# Work order
In the records below, the line with "Task: Switch to the 驱动程序 tab" and every line after it must be written out exactly; no pictures belong in the result.

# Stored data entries
>>>>>
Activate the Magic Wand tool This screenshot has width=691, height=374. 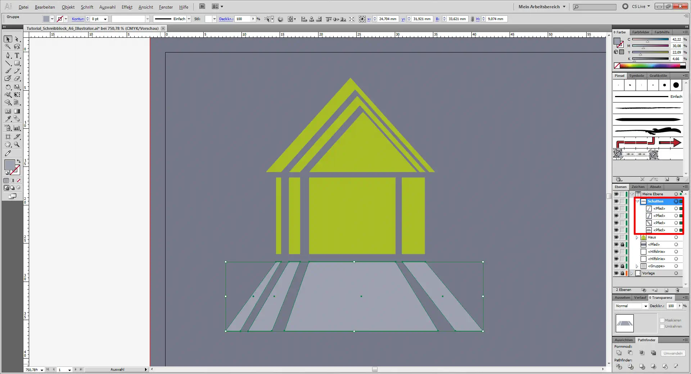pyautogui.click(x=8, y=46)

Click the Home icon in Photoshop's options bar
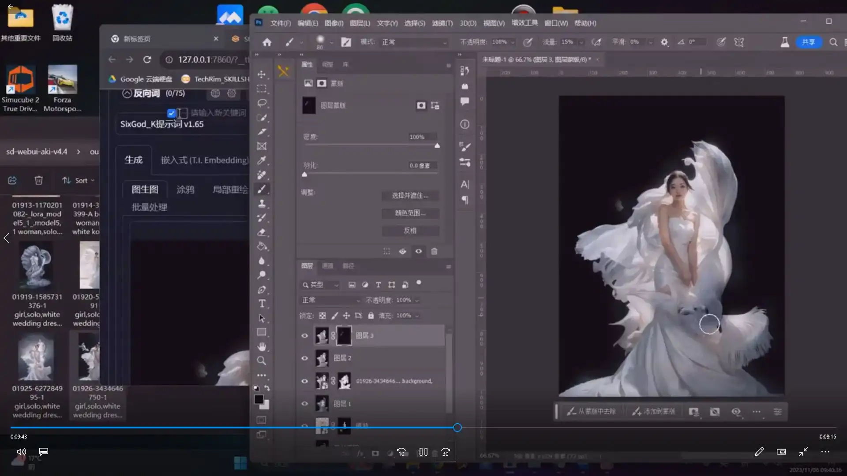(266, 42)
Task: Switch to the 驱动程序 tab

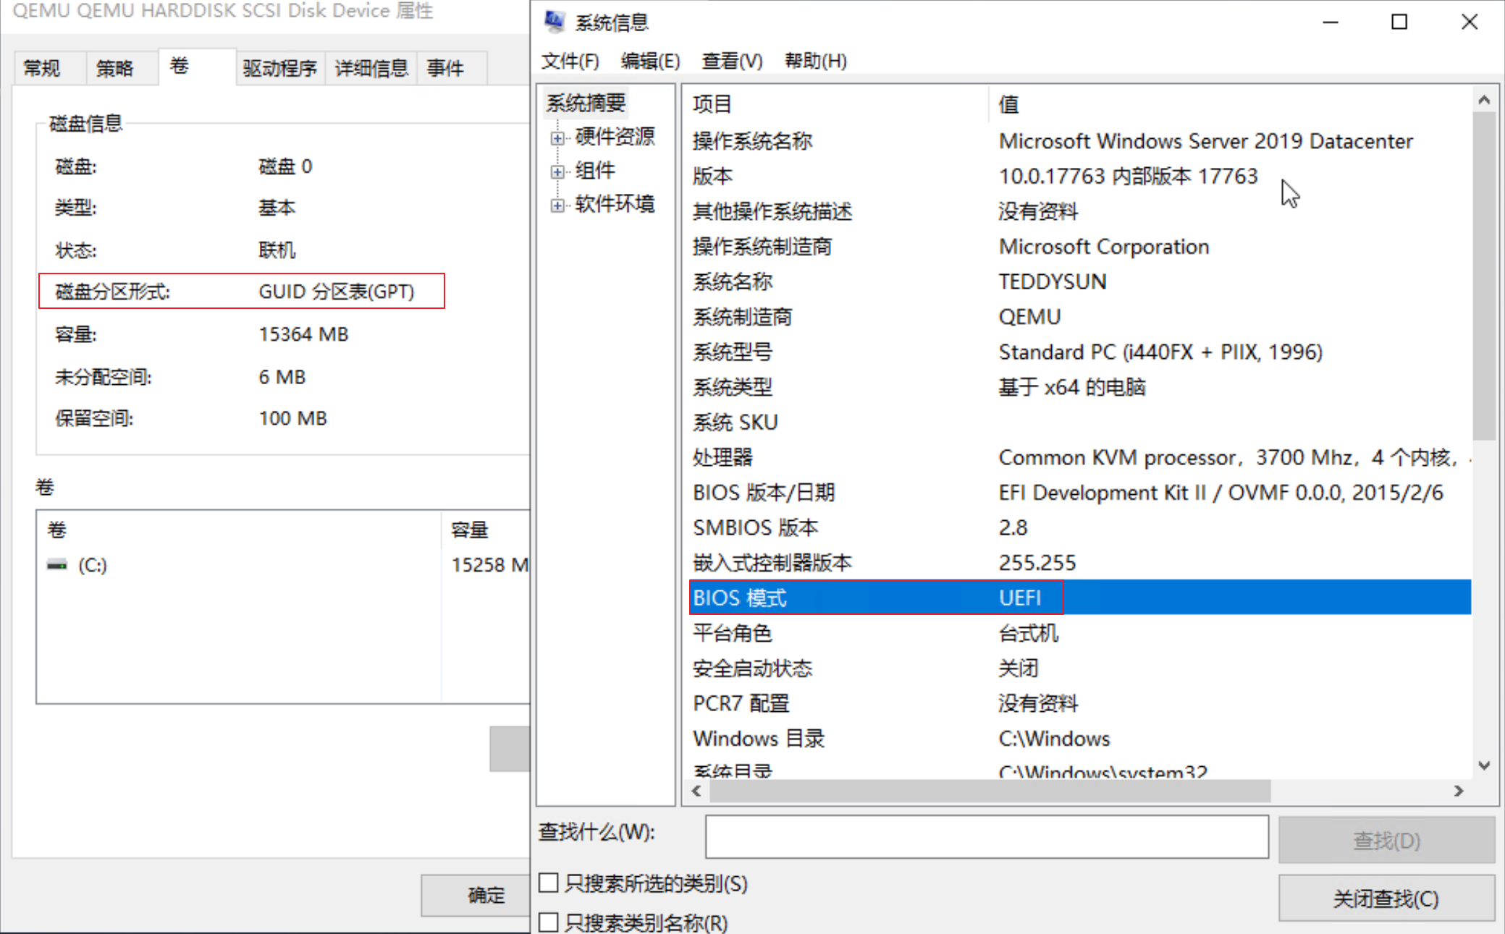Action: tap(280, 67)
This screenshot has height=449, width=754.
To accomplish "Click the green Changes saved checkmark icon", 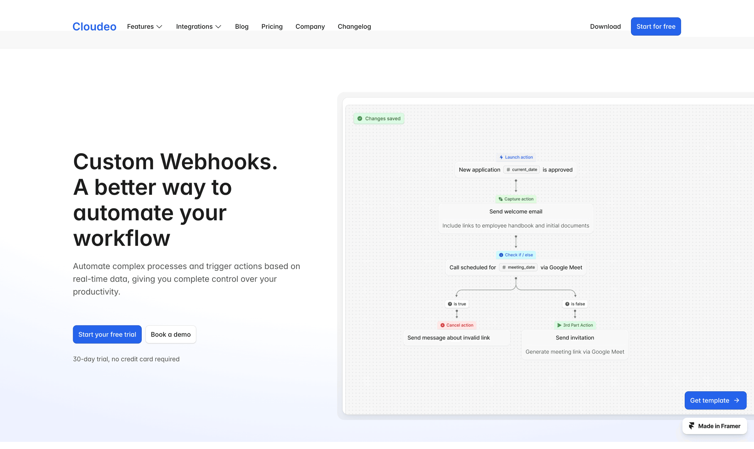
<<<<<
# Exercise output
Task: Switch to the 驱动程序 tab

Action: tap(280, 67)
This screenshot has height=449, width=754.
To accomplish "Click the green Changes saved checkmark icon", 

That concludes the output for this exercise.